§ **Data supplied**:
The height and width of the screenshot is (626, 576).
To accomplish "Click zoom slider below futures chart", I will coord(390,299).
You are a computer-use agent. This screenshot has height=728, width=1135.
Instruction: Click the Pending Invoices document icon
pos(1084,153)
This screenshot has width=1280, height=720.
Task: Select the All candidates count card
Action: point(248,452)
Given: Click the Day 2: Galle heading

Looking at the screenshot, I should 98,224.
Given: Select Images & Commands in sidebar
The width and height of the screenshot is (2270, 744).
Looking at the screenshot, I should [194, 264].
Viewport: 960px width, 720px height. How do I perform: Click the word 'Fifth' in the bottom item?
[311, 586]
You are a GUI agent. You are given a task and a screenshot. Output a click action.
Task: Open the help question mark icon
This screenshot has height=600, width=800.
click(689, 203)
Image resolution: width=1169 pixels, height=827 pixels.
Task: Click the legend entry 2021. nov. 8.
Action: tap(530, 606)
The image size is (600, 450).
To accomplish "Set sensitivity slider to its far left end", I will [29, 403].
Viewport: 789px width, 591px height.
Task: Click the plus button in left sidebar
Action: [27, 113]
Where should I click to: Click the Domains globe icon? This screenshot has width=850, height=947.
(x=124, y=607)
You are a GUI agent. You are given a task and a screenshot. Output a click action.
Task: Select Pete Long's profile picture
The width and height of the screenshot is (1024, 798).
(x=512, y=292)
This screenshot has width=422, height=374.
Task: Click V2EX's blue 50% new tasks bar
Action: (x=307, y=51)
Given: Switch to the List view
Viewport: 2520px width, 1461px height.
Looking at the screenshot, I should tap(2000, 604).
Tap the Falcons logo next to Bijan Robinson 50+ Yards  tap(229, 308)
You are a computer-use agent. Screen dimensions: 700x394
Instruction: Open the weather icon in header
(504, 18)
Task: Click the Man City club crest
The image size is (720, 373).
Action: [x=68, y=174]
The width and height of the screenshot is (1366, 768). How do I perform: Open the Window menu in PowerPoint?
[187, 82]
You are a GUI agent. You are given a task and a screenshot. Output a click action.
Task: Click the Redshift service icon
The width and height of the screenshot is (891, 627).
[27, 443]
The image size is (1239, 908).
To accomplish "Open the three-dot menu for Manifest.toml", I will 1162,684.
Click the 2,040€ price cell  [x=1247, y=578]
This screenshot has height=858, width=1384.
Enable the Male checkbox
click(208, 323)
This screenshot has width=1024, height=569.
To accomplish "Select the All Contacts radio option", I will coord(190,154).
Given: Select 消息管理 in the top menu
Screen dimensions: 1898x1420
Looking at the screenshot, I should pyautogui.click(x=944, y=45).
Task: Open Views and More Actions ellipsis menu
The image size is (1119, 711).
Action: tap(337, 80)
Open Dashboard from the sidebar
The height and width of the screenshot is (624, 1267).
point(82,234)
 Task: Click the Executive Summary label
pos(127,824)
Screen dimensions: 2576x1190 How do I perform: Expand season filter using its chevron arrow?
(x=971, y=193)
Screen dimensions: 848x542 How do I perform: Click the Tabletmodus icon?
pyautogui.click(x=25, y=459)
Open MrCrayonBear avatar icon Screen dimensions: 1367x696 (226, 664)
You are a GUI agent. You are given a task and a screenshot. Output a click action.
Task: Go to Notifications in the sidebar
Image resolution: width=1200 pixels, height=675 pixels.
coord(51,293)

§ **Your objective**: What is needed is an exact transcription of every entry above.

§ **Solved exercise**:
The height and width of the screenshot is (626, 576).
To accomplish "Click zoom slider below futures chart", I will coord(390,299).
You are a computer-use agent. This screenshot has height=728, width=1135.
Instruction: Click the Pending Invoices document icon
pos(1084,153)
This screenshot has width=1280, height=720.
Task: Select the All candidates count card
Action: point(248,452)
Given: Click the Day 2: Galle heading

Looking at the screenshot, I should 98,224.
Given: Select Images & Commands in sidebar
The width and height of the screenshot is (2270, 744).
Looking at the screenshot, I should [194, 264].
Viewport: 960px width, 720px height. How do I perform: Click the word 'Fifth' in the bottom item?
[311, 586]
You are a GUI agent. You are given a task and a screenshot. Output a click action.
Task: Open the help question mark icon
This screenshot has height=600, width=800.
click(689, 203)
Image resolution: width=1169 pixels, height=827 pixels.
Task: Click the legend entry 2021. nov. 8.
Action: tap(530, 606)
The image size is (600, 450).
To accomplish "Set sensitivity slider to its far left end", I will [29, 403].
Viewport: 789px width, 591px height.
Task: Click the plus button in left sidebar
Action: [27, 113]
Where should I click to: Click the Domains globe icon? This screenshot has width=850, height=947.
(x=124, y=607)
You are a GUI agent. You are given a task and a screenshot. Output a click action.
Task: Select Pete Long's profile picture
The width and height of the screenshot is (1024, 798).
(x=512, y=292)
This screenshot has width=422, height=374.
Task: Click V2EX's blue 50% new tasks bar
Action: (x=307, y=51)
Given: Switch to the List view
Viewport: 2520px width, 1461px height.
Looking at the screenshot, I should tap(2000, 604).
Tap the Falcons logo next to Bijan Robinson 50+ Yards  tap(229, 308)
You are a computer-use agent. Screen dimensions: 700x394
Instruction: Open the weather icon in header
(504, 18)
Task: Click the Man City club crest
The image size is (720, 373).
Action: [x=68, y=174]
The width and height of the screenshot is (1366, 768). How do I perform: Open the Window menu in PowerPoint?
[187, 82]
You are a GUI agent. You are given a task and a screenshot. Output a click action.
Task: Click the Redshift service icon
The width and height of the screenshot is (891, 627).
[27, 443]
The image size is (1239, 908).
To accomplish "Open the three-dot menu for Manifest.toml", I will 1162,684.
Click the 2,040€ price cell  [x=1247, y=578]
This screenshot has height=858, width=1384.
Enable the Male checkbox
click(208, 323)
This screenshot has width=1024, height=569.
To accomplish "Select the All Contacts radio option", I will coord(190,154).
Given: Select 消息管理 in the top menu
Screen dimensions: 1898x1420
Looking at the screenshot, I should pyautogui.click(x=944, y=45).
Task: Open Views and More Actions ellipsis menu
The image size is (1119, 711).
Action: tap(337, 80)
Open Dashboard from the sidebar
The height and width of the screenshot is (624, 1267).
point(82,234)
 Task: Click the Executive Summary label
pos(127,824)
Screen dimensions: 2576x1190 How do I perform: Expand season filter using its chevron arrow?
(x=971, y=193)
Screen dimensions: 848x542 How do I perform: Click the Tabletmodus icon?
pyautogui.click(x=25, y=459)
Open MrCrayonBear avatar icon Screen dimensions: 1367x696 (226, 664)
You are a GUI agent. You are given a task and a screenshot. Output a click action.
Task: Go to Notifications in the sidebar
Image resolution: width=1200 pixels, height=675 pixels.
coord(51,293)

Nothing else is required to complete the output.